Records shown ::
————
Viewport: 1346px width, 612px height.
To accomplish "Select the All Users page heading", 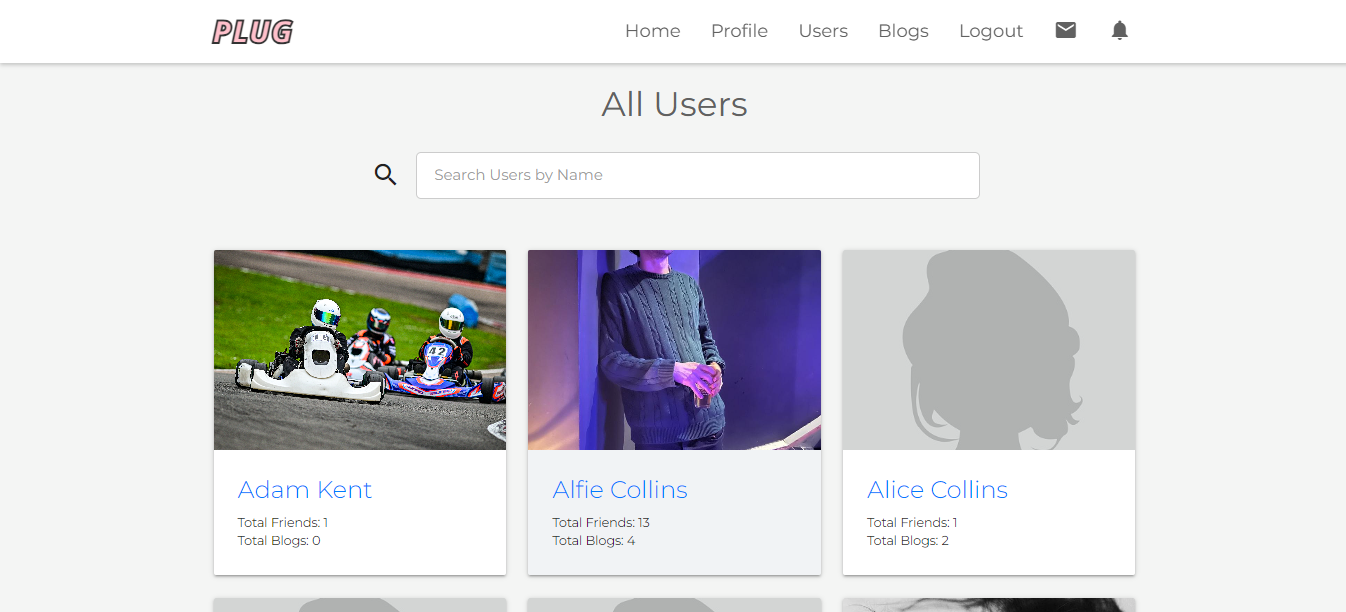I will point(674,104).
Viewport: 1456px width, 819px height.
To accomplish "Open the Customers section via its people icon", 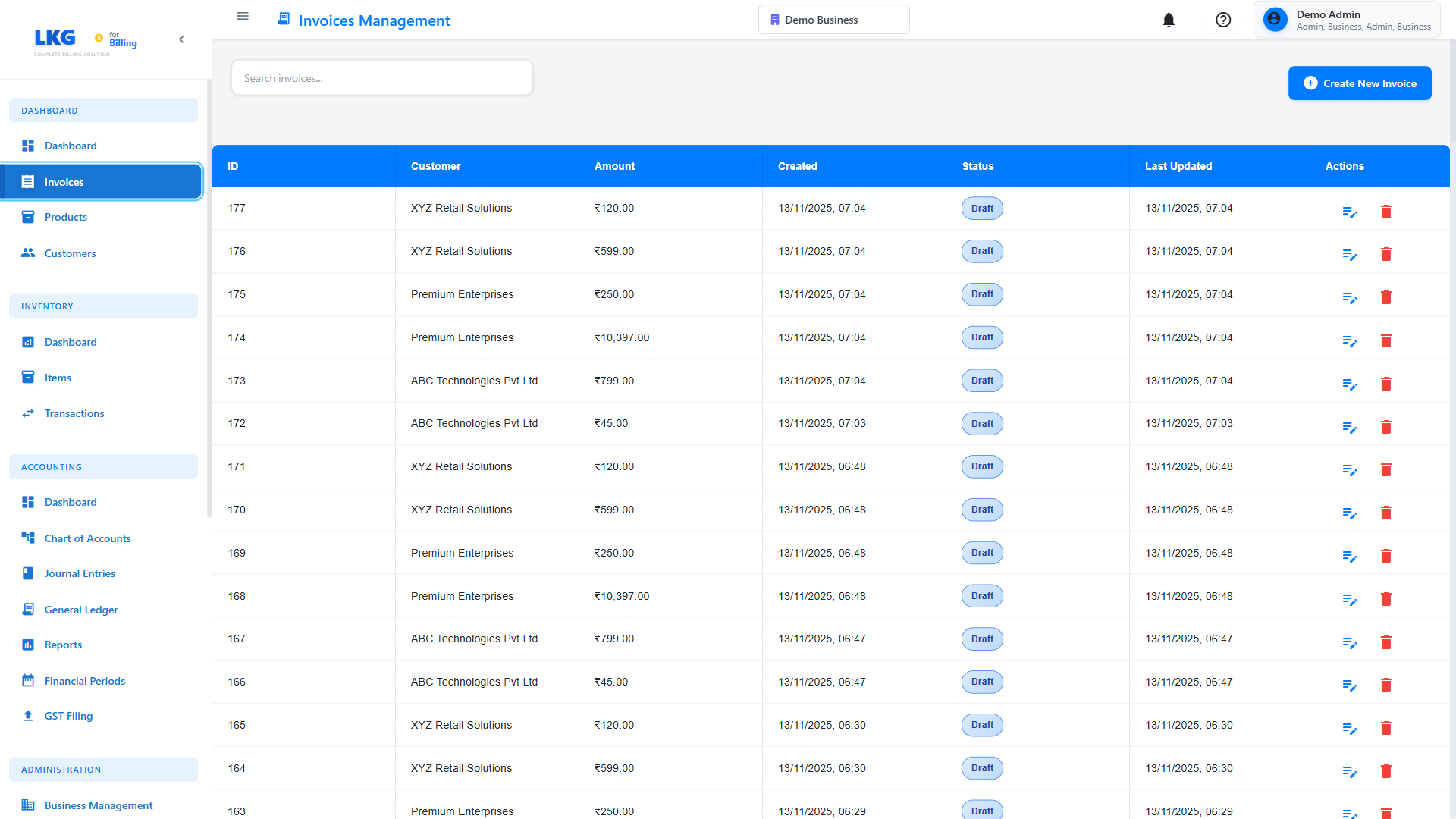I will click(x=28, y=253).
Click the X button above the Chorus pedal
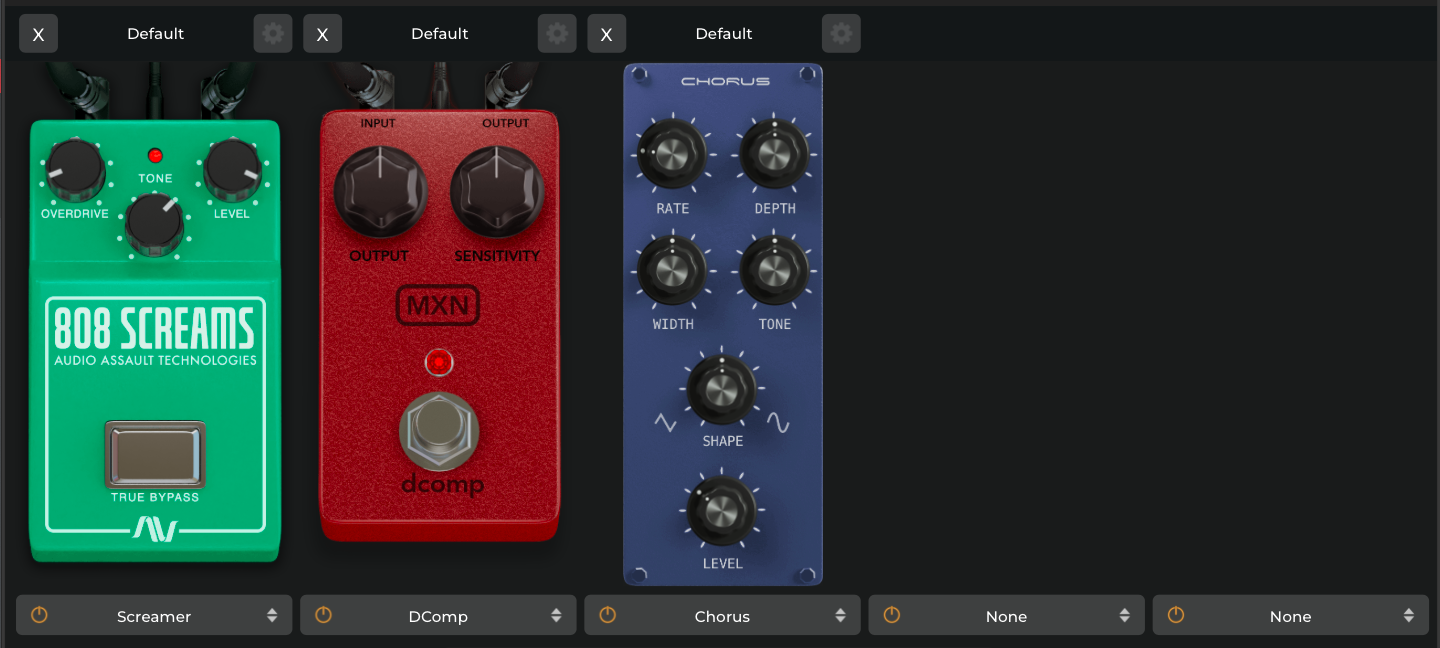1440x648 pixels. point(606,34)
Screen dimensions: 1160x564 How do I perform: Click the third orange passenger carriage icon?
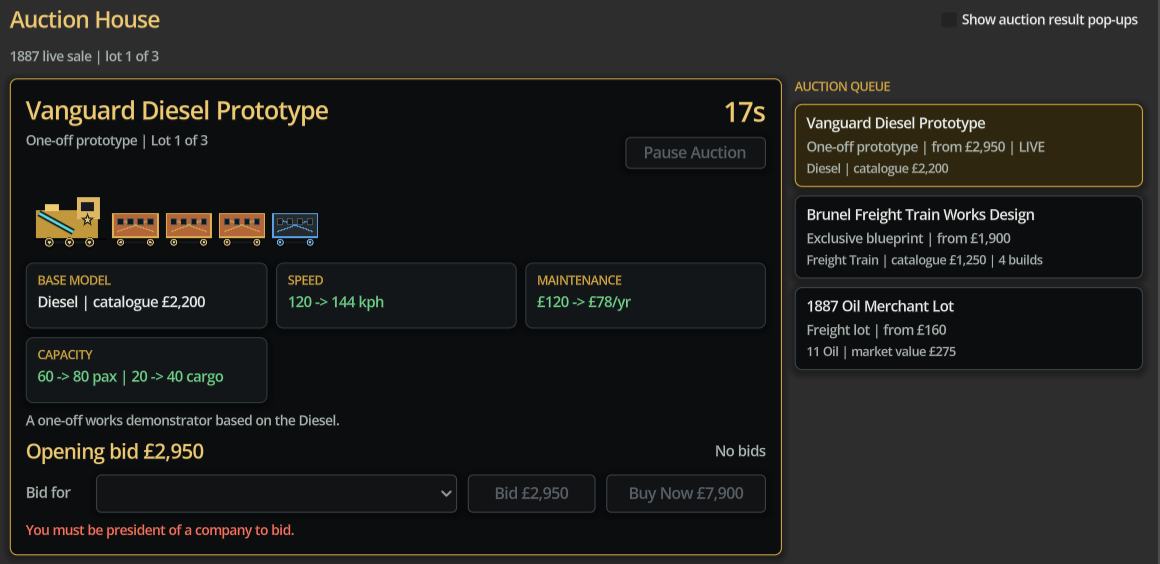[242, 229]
————
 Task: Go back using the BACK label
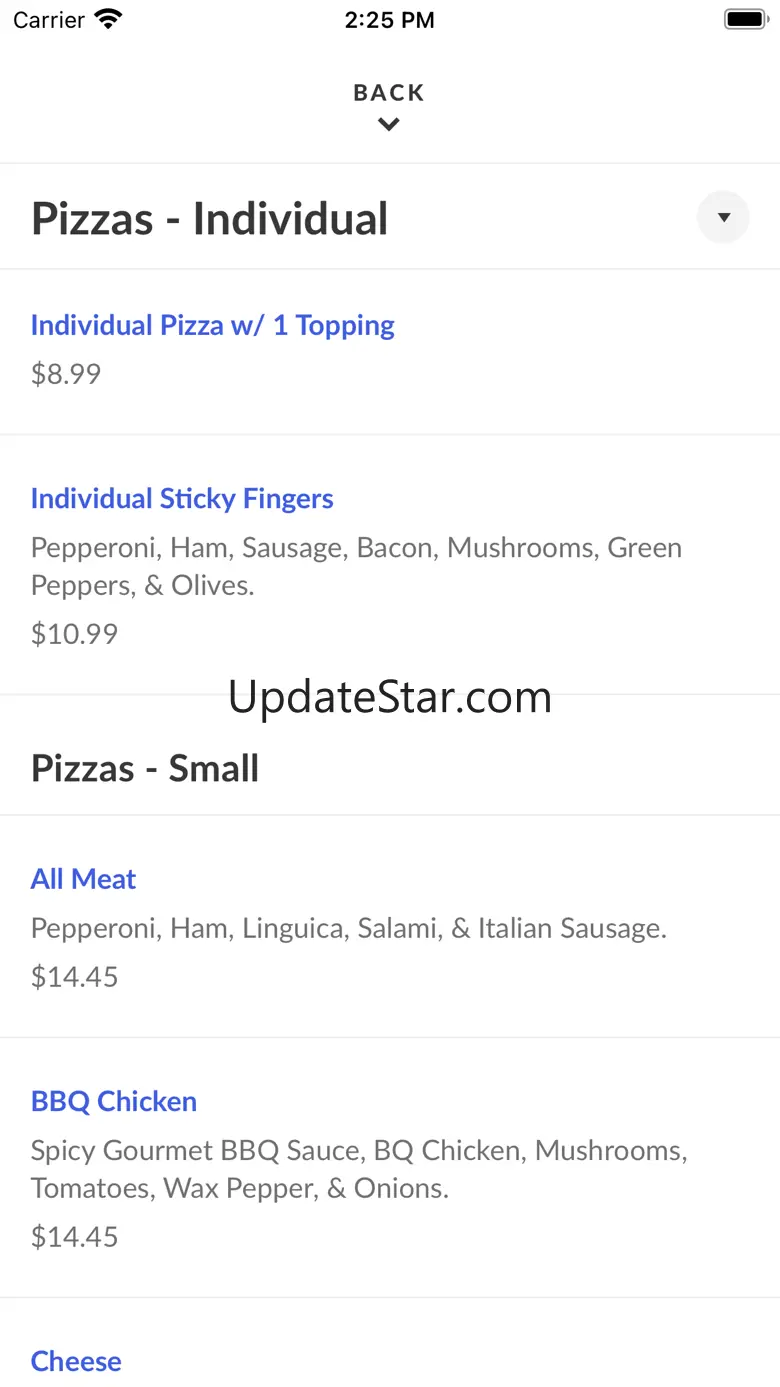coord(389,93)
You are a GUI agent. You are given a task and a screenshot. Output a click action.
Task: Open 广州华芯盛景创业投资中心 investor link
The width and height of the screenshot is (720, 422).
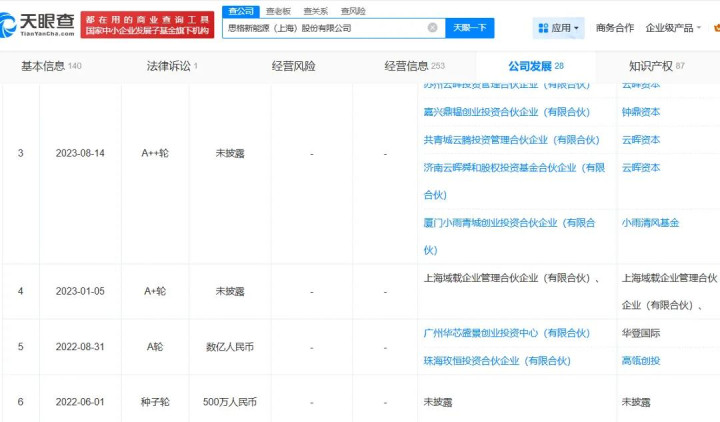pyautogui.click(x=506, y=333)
————
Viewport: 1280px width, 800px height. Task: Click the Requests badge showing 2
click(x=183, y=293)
————
Your task :: Please rewrite everything from the line containing "Viewport: 1280px width, 800px" down to the line containing "click(x=183, y=293)", changing "Requests" to "Notifications" and leaving the rest unchanged.

Task response ::
Viewport: 1280px width, 800px height. Task: Click the Notifications badge showing 2
click(x=183, y=293)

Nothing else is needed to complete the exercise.